» **DATA FOR THE TASK**:

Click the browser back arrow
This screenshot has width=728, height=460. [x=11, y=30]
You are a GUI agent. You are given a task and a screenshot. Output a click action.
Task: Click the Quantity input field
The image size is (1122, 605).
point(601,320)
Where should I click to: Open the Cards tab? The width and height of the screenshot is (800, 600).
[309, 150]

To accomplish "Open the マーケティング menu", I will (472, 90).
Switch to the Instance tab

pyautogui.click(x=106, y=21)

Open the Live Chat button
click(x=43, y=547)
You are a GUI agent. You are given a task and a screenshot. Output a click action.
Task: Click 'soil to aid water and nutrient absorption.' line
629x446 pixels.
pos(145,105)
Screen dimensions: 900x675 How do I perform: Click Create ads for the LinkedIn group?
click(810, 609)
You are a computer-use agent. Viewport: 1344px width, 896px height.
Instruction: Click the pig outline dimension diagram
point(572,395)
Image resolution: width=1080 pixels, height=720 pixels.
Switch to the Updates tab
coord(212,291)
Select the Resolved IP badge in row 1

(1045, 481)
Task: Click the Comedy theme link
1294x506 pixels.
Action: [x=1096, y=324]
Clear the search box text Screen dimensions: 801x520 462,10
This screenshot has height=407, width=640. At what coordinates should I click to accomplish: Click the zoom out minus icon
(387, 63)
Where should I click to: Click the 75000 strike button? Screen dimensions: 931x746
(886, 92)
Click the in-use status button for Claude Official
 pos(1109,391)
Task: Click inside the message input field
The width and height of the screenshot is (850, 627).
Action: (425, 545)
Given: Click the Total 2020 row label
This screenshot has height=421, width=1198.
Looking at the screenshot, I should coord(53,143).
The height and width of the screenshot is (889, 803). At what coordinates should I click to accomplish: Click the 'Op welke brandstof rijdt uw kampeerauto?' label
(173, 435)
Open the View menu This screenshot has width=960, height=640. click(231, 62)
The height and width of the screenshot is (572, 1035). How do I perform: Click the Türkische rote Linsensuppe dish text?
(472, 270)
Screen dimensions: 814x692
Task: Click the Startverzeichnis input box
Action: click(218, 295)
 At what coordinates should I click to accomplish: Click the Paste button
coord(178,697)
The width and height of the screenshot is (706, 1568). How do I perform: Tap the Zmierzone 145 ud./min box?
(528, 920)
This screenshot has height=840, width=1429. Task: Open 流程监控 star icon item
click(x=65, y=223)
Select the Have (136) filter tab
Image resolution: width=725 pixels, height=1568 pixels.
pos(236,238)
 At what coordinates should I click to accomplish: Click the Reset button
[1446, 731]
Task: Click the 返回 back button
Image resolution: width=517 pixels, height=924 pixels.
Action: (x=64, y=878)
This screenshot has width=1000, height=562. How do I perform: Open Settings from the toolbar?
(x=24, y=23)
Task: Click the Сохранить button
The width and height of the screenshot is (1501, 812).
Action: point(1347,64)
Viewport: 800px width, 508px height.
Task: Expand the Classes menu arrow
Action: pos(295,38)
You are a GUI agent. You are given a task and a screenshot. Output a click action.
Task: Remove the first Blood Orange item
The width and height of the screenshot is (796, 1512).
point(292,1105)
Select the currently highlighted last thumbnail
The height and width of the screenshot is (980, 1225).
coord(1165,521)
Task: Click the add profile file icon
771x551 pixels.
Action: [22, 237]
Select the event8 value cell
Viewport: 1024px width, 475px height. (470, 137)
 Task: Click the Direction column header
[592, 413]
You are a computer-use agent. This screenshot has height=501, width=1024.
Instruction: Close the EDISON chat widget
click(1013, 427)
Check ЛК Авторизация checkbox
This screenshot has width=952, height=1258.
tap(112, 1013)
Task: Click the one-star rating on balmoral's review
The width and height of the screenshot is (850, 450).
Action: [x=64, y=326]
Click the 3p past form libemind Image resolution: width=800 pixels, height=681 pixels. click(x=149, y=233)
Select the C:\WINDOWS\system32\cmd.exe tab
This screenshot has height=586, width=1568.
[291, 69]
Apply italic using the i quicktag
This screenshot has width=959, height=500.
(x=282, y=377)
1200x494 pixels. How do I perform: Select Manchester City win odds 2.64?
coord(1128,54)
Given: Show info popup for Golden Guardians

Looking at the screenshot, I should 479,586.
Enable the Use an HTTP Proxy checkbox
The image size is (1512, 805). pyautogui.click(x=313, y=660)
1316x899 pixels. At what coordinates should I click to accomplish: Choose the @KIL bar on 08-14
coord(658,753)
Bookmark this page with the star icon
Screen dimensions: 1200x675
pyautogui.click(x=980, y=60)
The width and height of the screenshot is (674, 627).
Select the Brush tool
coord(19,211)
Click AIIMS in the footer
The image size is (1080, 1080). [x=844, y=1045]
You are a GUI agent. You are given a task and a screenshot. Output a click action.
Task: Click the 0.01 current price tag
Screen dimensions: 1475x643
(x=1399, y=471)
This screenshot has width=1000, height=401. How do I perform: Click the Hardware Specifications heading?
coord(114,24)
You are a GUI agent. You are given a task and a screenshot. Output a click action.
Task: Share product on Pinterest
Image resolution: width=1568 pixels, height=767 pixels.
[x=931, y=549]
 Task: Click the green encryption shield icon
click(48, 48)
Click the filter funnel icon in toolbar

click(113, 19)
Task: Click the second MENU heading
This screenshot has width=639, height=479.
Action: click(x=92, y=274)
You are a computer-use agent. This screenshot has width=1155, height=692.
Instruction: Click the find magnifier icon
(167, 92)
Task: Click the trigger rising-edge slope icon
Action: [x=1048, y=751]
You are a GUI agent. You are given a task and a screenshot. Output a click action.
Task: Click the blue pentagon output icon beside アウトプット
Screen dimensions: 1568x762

» **WHAT THE EXERCISE ASKS**: Restate the entries. Match them exactly.

» **FINAL ANSWER**:
Click the browser back arrow
This screenshot has width=728, height=460. [x=11, y=30]
You are a GUI agent. You are given a task and a screenshot. Output a click action.
Task: Click the Quantity input field
The image size is (1122, 605).
point(601,320)
Where should I click to: Open the Cards tab? The width and height of the screenshot is (800, 600).
[309, 150]

To accomplish "Open the マーケティング menu", I will (472, 90).
Switch to the Instance tab

pyautogui.click(x=106, y=21)

Open the Live Chat button
click(x=43, y=547)
You are a GUI agent. You are given a task and a screenshot. Output a click action.
Task: Click 'soil to aid water and nutrient absorption.' line
629x446 pixels.
pos(145,105)
Screen dimensions: 900x675 How do I perform: Click Create ads for the LinkedIn group?
click(810, 609)
You are a computer-use agent. Viewport: 1344px width, 896px height.
Instruction: Click the pig outline dimension diagram
point(572,395)
Image resolution: width=1080 pixels, height=720 pixels.
Switch to the Updates tab
coord(212,291)
Select the Resolved IP badge in row 1

(1045, 481)
Task: Click the Comedy theme link
1294x506 pixels.
Action: [x=1096, y=324]
Clear the search box text Screen dimensions: 801x520 462,10
This screenshot has height=407, width=640. At what coordinates should I click to accomplish: Click the zoom out minus icon
(387, 63)
Where should I click to: Click the 75000 strike button? Screen dimensions: 931x746
(886, 92)
Click the in-use status button for Claude Official
 pos(1109,391)
Task: Click inside the message input field
The width and height of the screenshot is (850, 627).
Action: (425, 545)
Given: Click the Total 2020 row label
This screenshot has height=421, width=1198.
Looking at the screenshot, I should coord(53,143).
The height and width of the screenshot is (889, 803). At what coordinates should I click to accomplish: Click the 'Op welke brandstof rijdt uw kampeerauto?' label
(173, 435)
Open the View menu This screenshot has width=960, height=640. click(231, 62)
The height and width of the screenshot is (572, 1035). How do I perform: Click the Türkische rote Linsensuppe dish text?
(472, 270)
Screen dimensions: 814x692
Task: Click the Startverzeichnis input box
Action: click(218, 295)
 At what coordinates should I click to accomplish: Click the Paste button
coord(178,697)
The width and height of the screenshot is (706, 1568). How do I perform: Tap the Zmierzone 145 ud./min box?
(528, 920)
This screenshot has height=840, width=1429. Task: Open 流程监控 star icon item
click(x=65, y=223)
Select the Have (136) filter tab
Image resolution: width=725 pixels, height=1568 pixels.
pos(236,238)
 At what coordinates should I click to accomplish: Click the Reset button
[1446, 731]
Task: Click the 返回 back button
Image resolution: width=517 pixels, height=924 pixels.
Action: (x=64, y=878)
This screenshot has width=1000, height=562. How do I perform: Open Settings from the toolbar?
(x=24, y=23)
Task: Click the Сохранить button
The width and height of the screenshot is (1501, 812).
Action: point(1347,64)
Viewport: 800px width, 508px height.
Task: Expand the Classes menu arrow
Action: pos(295,38)
You are a GUI agent. You are given a task and a screenshot. Output a click action.
Task: Remove the first Blood Orange item
The width and height of the screenshot is (796, 1512).
point(292,1105)
Select the currently highlighted last thumbnail
The height and width of the screenshot is (980, 1225).
coord(1165,521)
Task: Click the add profile file icon
771x551 pixels.
Action: [22, 237]
Select the event8 value cell
Viewport: 1024px width, 475px height. (470, 137)
 Task: Click the Direction column header
[592, 413]
You are a computer-use agent. This screenshot has height=501, width=1024.
Instruction: Close the EDISON chat widget
click(1013, 427)
Check ЛК Авторизация checkbox
This screenshot has width=952, height=1258.
tap(112, 1013)
Task: Click the one-star rating on balmoral's review
The width and height of the screenshot is (850, 450).
Action: [x=64, y=326]
Click the 3p past form libemind Image resolution: width=800 pixels, height=681 pixels. click(x=149, y=233)
Select the C:\WINDOWS\system32\cmd.exe tab
This screenshot has height=586, width=1568.
[291, 69]
Apply italic using the i quicktag
This screenshot has width=959, height=500.
(x=282, y=377)
1200x494 pixels. How do I perform: Select Manchester City win odds 2.64?
coord(1128,54)
Given: Show info popup for Golden Guardians

Looking at the screenshot, I should 479,586.
Enable the Use an HTTP Proxy checkbox
The image size is (1512, 805). pyautogui.click(x=313, y=660)
1316x899 pixels. At what coordinates should I click to accomplish: Choose the @KIL bar on 08-14
coord(658,753)
Bookmark this page with the star icon
Screen dimensions: 1200x675
pyautogui.click(x=980, y=60)
The width and height of the screenshot is (674, 627).
Select the Brush tool
coord(19,211)
Click AIIMS in the footer
The image size is (1080, 1080). [x=844, y=1045]
You are a GUI agent. You are given a task and a screenshot. Output a click action.
Task: Click the 0.01 current price tag
Screen dimensions: 1475x643
(x=1399, y=471)
This screenshot has width=1000, height=401. How do I perform: Click the Hardware Specifications heading?
coord(114,24)
You are a GUI agent. You are given a task and a screenshot. Output a click action.
Task: Share product on Pinterest
Image resolution: width=1568 pixels, height=767 pixels.
[x=931, y=549]
 Task: Click the green encryption shield icon
click(48, 48)
Click the filter funnel icon in toolbar

click(113, 19)
Task: Click the second MENU heading
This screenshot has width=639, height=479.
Action: click(x=92, y=274)
You are a computer-use agent. This screenshot has width=1155, height=692.
Instruction: Click the find magnifier icon
(167, 92)
Task: Click the trigger rising-edge slope icon
Action: [x=1048, y=751]
You are a GUI agent. You are given a task and a screenshot. Output a click action.
Task: Click the blue pentagon output icon beside アウトプット
Screen dimensions: 1568x762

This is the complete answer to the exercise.